#### [PASSAGE GIVEN]
▬▬▬▬▬▬▬▬▬▬

Ever wondered what goes on behind the scenes at Girl Museum? What goes into making the online museum you know and love? Well look no further, because our team at Girl Museum have kindly offered to give us an insight into their lives and what they do to make the Girl Museum world go around…

So let’s start at the very beginning with the one and only Ashley E. Remer, our Head Hirl and Founder of Girl Museum…

 

Ashley E. Remer with a Turkish flag

Ashley E. Remer in Turkey

Where did the idea for Girl Museum come from? Has Girl Museum become what you first intended or has it evolved from the original vision?

Having always been a feminist and an advocate for children’s rights, Girl Museum seems like the logical trajectory of my life. The thought of Girl Museum itself was an evolution, alongside the development of the internet. I wanted to start my own company. I wanted to represent girls. I was an art historian and museum worker. By 2009, I had the necessary drive and felt the web would provide the best platform for delivering this odd idea I had about a virtual museum. And while Girl Museum has not strayed too far from my original vision, it is so much more than I could have dreamed of. Our community is so wonderful. I have been honored to work with all the great girls that have given their time to help build us into this great institution. I guess when I envisioned Girl Museum it was about the work I could do, but the best part has been the people I have met.

Why and how can a museum about girlhood help empower women?

▬▬▬▬▬▬▬▬▬▬

#### [EXERCISES]
1 > Print the part of the Girl Museum interview from "Ever wondered what" to "the original vision?".
2 > Write what comes next in the Girl Museum interview, picking up after its last line.
None of the data is needed here.

Records drawn from a dataset:
▬▬▬▬▬▬▬▬▬▬

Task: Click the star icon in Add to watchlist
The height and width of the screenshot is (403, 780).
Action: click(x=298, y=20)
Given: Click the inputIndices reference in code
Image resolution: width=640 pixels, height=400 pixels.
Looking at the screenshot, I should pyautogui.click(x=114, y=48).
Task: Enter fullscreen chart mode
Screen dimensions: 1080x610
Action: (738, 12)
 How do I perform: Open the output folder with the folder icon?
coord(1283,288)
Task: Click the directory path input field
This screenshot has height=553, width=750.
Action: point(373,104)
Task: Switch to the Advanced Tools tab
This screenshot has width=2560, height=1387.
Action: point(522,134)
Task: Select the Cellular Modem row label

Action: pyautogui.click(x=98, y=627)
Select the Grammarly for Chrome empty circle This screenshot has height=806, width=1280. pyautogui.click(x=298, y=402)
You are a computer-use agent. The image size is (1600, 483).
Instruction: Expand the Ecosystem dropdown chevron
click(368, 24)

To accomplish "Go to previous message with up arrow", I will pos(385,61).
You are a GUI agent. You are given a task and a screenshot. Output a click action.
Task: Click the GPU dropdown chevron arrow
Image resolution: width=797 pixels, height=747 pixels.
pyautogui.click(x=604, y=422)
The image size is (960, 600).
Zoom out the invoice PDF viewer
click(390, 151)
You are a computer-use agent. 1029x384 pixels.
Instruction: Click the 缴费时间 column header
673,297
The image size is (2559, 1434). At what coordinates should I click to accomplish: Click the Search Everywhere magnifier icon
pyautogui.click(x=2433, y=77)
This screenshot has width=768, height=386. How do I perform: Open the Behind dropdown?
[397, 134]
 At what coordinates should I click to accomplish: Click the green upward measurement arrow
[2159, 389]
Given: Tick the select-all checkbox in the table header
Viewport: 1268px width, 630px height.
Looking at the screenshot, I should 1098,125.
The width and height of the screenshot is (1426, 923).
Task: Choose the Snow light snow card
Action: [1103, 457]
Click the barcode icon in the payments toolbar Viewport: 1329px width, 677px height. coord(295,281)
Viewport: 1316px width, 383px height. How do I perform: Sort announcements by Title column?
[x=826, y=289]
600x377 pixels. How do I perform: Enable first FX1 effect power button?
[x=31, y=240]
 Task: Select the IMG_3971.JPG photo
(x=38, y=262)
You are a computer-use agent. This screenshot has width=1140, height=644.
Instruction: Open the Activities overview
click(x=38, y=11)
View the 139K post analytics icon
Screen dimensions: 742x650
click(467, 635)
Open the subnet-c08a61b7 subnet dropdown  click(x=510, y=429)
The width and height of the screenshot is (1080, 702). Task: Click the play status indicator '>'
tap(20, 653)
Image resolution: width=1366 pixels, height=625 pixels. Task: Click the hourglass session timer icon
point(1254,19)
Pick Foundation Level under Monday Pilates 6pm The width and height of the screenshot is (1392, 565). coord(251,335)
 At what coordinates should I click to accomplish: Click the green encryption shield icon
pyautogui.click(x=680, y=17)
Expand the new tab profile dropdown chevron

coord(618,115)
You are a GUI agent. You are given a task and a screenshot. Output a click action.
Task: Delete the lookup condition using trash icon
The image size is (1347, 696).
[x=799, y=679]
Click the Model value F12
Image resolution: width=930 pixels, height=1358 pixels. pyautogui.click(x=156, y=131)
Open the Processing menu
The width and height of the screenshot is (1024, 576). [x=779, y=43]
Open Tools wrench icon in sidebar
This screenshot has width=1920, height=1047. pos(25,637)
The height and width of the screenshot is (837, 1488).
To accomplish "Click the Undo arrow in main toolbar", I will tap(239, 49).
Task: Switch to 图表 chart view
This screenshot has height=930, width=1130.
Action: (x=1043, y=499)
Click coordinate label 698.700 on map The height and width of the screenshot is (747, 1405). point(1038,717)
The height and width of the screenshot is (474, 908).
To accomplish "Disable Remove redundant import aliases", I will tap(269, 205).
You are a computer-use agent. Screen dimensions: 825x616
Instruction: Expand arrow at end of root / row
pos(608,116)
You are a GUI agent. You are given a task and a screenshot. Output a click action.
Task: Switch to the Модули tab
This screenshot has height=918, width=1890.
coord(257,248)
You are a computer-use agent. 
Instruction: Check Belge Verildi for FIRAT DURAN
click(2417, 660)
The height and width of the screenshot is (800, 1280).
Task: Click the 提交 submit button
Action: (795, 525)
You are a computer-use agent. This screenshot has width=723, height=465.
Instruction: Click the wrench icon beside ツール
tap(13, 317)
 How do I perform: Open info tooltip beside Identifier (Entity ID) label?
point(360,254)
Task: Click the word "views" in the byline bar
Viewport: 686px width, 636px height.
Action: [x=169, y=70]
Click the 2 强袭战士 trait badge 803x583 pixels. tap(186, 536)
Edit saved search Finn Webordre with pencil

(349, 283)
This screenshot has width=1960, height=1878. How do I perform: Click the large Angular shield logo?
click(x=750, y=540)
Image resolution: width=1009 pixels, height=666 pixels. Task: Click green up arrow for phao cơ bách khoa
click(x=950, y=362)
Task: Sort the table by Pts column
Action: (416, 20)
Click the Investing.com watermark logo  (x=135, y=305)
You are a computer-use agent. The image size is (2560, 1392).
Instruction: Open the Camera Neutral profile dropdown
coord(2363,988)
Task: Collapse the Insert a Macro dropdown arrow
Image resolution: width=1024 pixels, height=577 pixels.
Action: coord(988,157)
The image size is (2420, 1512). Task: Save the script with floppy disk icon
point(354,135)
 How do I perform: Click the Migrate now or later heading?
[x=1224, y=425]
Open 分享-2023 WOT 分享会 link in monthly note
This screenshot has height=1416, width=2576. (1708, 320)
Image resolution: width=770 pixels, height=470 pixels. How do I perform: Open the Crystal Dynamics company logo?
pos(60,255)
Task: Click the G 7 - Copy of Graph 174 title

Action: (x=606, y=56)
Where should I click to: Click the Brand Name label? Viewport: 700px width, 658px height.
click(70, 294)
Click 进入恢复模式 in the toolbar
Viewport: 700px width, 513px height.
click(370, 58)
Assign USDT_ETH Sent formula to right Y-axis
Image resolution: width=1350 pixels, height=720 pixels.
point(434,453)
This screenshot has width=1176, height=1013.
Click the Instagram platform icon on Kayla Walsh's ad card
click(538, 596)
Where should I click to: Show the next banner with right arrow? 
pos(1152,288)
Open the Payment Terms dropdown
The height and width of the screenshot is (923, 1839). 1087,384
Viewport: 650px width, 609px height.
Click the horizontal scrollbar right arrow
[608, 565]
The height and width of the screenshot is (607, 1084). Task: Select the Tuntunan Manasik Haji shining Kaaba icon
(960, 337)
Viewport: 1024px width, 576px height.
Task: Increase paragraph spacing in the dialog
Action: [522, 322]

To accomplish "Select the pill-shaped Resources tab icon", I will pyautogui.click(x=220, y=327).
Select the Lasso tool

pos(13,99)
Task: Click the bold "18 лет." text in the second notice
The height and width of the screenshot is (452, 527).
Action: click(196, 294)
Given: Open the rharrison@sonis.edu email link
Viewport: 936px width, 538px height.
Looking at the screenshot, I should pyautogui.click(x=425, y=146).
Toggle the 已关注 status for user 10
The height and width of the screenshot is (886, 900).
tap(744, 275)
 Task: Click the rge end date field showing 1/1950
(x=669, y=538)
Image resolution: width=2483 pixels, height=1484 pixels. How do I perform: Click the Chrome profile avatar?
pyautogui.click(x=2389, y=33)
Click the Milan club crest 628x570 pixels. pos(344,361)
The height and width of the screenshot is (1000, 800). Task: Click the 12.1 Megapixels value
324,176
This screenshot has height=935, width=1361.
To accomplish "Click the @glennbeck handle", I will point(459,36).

▬▬▬▬▬▬▬▬▬▬

#### [SOLVED PROBLEMS]
1 >
Ever wondered what goes on behind the scenes at Girl Museum? What goes into making the online museum you know and love? Well look no further, because our team at Girl Museum have kindly offered to give us an insight into their lives and what they do to make the Girl Museum world go around…

So let’s start at the very beginning with the one and only Ashley E. Remer, our Head Hirl and Founder of Girl Museum…

 

Ashley E. Remer with a Turkish flag

Ashley E. Remer in Turkey

Where did the idea for Girl Museum come from? Has Girl Museum become what you first intended or has it evolved from the original vision?

2 >
It is our responsibility to represent girls and girlhood, to celebrate and make their lives important. Girls have been unimportant for millennia because unless they were of value to a man (a king or merchant), they were not even worthy of discussion. Girls of today become the women of tomorrow. Knowing and celebrating your history, who and what you have come from, gives girls a solid base to build their lives upon. So they are prepared to ask for equal pay and fair treatment and stand up for their rights and the rights of others not just to be heard, but also to be the ones speaking and leading from the front.

Would you define your institution as feminist? Why?

Yes. We are a feminist institution because our mission is to expose, analyse and advance representations of girls from throughout history. While there are MANY ways you can parse the term feminism, we take the view that feminism is about equality. So adding girls into a canon that has left them out is how we practice our feminism.

As Head Girl and Director of Girl Museum, what does a typical Girl Museum day look like for you?

SO many emails!!! I manage the back end of Girl Museum, along with help from the fantastic team. So this could be making sure the website is not down or compromised, dealing with cyberthreats, and fielding general inquiries. I also maintain communications with the team, make sure everyone is ok. Usually I work on 1 or more exhibitions or projects a day as well as planning.

Can you talk us through some of the other projects that you are, and have been, involved with in addition to your work at Girl Museum?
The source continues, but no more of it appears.